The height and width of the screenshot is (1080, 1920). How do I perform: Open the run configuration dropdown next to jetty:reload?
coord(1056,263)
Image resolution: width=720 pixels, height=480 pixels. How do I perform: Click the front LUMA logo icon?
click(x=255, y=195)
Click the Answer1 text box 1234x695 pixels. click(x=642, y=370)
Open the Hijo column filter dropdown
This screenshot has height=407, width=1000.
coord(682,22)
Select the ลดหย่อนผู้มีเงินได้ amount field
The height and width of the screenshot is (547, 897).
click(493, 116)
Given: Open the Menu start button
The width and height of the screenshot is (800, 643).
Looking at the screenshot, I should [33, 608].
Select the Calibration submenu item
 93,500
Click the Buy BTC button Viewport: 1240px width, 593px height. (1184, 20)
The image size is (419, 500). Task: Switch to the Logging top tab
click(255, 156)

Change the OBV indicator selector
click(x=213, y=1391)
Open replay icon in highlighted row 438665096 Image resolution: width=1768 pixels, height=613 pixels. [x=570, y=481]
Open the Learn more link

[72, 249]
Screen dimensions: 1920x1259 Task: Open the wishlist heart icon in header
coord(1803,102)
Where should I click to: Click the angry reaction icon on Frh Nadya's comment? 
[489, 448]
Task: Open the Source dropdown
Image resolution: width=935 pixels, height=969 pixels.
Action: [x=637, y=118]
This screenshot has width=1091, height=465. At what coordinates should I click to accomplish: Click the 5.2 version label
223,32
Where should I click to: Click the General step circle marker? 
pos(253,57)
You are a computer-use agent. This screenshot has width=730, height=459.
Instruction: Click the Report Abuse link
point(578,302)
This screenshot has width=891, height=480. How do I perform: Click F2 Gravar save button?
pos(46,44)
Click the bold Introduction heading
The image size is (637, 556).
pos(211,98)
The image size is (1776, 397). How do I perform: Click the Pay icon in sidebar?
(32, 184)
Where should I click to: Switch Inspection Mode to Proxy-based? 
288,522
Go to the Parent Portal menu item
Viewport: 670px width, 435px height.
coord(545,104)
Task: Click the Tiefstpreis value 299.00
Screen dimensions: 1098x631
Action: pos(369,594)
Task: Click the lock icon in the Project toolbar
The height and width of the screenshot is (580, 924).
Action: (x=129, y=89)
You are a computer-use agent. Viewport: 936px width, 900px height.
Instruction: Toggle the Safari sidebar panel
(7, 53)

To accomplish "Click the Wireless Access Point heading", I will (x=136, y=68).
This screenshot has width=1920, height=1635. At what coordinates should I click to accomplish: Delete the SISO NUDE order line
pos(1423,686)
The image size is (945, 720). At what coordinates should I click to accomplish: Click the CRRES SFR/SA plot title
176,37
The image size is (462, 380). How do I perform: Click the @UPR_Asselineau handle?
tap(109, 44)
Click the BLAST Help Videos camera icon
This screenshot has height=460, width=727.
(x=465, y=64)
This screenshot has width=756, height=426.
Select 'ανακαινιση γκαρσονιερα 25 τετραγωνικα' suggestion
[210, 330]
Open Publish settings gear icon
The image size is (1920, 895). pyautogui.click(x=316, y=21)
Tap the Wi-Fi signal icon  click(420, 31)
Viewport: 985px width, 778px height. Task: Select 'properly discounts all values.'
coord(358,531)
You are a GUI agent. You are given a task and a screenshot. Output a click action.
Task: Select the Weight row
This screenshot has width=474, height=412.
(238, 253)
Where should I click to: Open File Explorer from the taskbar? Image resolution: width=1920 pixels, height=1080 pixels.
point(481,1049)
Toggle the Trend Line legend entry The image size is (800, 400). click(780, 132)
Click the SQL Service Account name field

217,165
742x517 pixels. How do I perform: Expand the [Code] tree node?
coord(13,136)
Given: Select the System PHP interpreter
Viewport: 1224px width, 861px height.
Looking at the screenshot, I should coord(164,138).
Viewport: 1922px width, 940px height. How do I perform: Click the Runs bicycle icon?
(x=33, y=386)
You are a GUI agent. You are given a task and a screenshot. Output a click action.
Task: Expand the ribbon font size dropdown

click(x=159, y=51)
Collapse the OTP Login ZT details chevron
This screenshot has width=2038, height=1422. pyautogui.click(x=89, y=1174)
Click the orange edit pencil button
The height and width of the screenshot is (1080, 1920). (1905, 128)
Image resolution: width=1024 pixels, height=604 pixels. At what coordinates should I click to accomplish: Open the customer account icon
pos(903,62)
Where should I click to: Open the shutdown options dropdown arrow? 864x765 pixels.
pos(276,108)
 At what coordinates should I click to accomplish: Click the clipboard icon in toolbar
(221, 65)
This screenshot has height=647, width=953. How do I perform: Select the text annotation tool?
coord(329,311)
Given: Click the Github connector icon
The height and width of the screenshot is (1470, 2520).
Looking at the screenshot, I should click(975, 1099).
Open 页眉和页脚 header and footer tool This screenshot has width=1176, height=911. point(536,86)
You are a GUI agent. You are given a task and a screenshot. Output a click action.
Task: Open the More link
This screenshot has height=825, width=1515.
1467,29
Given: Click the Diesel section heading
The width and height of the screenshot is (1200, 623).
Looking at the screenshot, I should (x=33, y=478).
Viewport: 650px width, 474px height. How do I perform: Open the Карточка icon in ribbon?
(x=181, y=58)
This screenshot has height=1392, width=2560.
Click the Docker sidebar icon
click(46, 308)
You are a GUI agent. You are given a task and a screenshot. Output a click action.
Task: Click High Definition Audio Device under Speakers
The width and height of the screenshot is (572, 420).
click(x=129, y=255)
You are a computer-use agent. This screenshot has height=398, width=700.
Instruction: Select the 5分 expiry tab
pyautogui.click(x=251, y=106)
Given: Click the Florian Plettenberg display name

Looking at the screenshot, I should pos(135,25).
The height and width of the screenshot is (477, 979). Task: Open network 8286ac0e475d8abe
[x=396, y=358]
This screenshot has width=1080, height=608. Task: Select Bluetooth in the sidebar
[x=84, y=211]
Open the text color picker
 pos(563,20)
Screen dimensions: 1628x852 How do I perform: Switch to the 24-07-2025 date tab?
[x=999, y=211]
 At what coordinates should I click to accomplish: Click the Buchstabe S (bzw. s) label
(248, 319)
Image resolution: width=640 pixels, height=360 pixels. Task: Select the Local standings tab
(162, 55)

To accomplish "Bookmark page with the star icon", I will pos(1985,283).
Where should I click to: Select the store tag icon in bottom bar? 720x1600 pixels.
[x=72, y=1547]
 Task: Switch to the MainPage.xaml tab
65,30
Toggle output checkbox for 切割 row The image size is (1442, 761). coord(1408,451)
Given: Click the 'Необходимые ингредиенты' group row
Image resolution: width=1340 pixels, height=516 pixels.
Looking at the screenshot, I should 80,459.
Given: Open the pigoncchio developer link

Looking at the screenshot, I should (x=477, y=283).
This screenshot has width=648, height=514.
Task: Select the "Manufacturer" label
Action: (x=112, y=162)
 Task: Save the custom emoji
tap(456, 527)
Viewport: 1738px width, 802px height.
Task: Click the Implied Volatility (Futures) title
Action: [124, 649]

· · · · · · ·

WHAT YOU HAVE TO DO ▸
Display every line of the records that contains the string "header", treating uppercase and lowercase letters as distinct.

THE SOLUTION ▸
Screen dimensions: 1920x1259 Task: Open the wishlist heart icon in header
Open 页眉和页脚 header and footer tool This screenshot has width=1176, height=911. point(536,86)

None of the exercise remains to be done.